【耳を澄ますと】
いつも何かしらの音が隣の部屋から聞こえてくる。
理由は築何十年と経っていて家賃が安く、セキュリティは甘く、壁も薄い。そんな物件だったから。
生活は誰しも覗かれたくない。だから敢えて聞かないように努力をして聞き流していた。
でもある日の夜中のこと。なかなか寝付けずに布団の中を右に左にとごろごろとしていた時だ。
女の艶声が聞こえてきた。
隣の住人は歳は大学生くらいの男の一人暮らし。ちょこちょこ顔を合わせては挨拶をする程度の関係で、素性は詳しくは知らない。

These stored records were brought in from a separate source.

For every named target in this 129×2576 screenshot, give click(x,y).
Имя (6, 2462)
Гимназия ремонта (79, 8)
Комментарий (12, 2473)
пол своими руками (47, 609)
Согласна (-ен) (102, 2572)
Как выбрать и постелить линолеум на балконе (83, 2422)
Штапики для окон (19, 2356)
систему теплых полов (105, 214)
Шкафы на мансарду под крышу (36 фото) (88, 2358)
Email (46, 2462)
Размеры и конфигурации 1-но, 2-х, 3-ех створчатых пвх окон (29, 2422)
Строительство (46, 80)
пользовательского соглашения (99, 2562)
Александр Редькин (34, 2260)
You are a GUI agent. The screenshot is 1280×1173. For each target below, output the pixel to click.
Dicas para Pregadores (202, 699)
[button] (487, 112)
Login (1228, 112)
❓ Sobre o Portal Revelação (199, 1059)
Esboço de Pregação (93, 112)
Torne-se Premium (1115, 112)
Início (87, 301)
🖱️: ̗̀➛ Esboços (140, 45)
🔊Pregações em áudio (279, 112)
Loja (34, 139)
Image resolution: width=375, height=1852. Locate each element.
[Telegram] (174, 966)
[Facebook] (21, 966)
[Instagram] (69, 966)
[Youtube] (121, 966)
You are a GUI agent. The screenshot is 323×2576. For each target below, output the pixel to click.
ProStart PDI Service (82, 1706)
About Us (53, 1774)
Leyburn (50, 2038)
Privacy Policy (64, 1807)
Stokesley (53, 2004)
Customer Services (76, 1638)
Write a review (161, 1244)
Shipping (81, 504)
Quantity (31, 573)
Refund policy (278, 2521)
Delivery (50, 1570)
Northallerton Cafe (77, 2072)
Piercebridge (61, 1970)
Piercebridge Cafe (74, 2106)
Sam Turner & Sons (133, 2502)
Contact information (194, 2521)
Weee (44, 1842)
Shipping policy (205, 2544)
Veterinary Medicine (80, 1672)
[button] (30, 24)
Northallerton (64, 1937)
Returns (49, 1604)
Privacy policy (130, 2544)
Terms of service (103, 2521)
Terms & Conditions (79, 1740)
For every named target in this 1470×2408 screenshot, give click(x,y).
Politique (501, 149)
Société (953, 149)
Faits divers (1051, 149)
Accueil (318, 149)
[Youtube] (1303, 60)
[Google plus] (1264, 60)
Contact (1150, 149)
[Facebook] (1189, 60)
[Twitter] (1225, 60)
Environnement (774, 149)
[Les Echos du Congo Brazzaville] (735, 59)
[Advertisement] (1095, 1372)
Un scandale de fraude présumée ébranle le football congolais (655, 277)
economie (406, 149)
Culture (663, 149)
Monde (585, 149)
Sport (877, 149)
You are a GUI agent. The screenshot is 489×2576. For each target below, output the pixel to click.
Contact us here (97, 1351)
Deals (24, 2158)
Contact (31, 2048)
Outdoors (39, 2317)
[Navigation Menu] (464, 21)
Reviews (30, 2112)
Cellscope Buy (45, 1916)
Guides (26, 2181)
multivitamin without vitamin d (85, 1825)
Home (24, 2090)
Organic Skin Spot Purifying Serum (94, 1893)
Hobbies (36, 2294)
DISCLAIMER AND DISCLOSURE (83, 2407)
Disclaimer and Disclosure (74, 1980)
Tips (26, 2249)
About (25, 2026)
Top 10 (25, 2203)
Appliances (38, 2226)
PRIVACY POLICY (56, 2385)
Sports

そういう事はえっちなホテルでやりな。と心の中でごちながら手で耳を塞ぐも声は大きくなる。思わずイヤホンを装着すると音楽を流して布団に入り直した。
──眠れなかった。
女の声を掻き消すために音楽の音は段々と音量を増した。そんな事をすれば深い眠りにつける訳もなく、翌朝鏡を見て溜息をつく。
そんな事が何日か置きに続いて、かれこれ一ヶ月は我慢をした。が、もう体の方が限界だった。
日曜日のお休みの日。
朝から耳を澄まして隣の部屋の男の様子を伺う。朝からテレビの音が聞こえて「今日は晴れです」なんて天気予報のお姉さんの声が元気よく言った。
あんなに聞かないようにしていた生活音を必死に拾っていた。偶然を装って、それとなく注意を促そうと思って。
お昼に差し掛かった時だった。キィと玄関の扉が開いてパタリ。閉じては鍵をかけるガチャンという音がした。出ていった。
出かけるのは用事があるからだろう。出かけ前にアレコレ言うのは相手も時間の都合があるだろうから戻ってくるのを待つ。
30分ほどじっと待っていると歩く足音がして隣の部屋の前で止まった。
帰ってきた!
チャンスを逃すまいと玄関で耳を澄ましていた女は財布を手に偶然を装いながら扉の外に出る。
「あ、こんにちは」
ぱたりと扉を閉じて鍵穴に鍵を突っ込もうとするも、緊張で手が震えて鍵穴に刺さらなかった鍵が落ちて男の足元に転がった。
「落ちましたよ」
そう言って直ぐに拾ってくれると、男は近づいてきて腕を掴んでくる。
突然の事にひゅっと喉が鳴った。
掴まれた手の平の上に鍵が置かれる。
「はは、緊張してんの?もしかしていつもそんな顔して聞いてくれてんの」
「…!」
その言葉に思わず鍵を乗せられた手を取り戻そうとした。
なのに強く握られた腕はそう簡単に抜けなかった。
「あれね、えっちなビデオ観てあんたがどんな顔してるかなって想像して抜いてた。俺の部屋にきて確認してみる?俺はあんたがどんな顔するのか見てみたいな」
何も言葉にならなかった。隣の部屋の住人に、こんな風に見られていたなんて。
男は鍵をさっと出して開けると掴んだ腕を強く引いて部屋の中に女の体を押し込んだ。
ぱたりと扉が閉じて、ガチャンと鍵が閉まる音が響いた。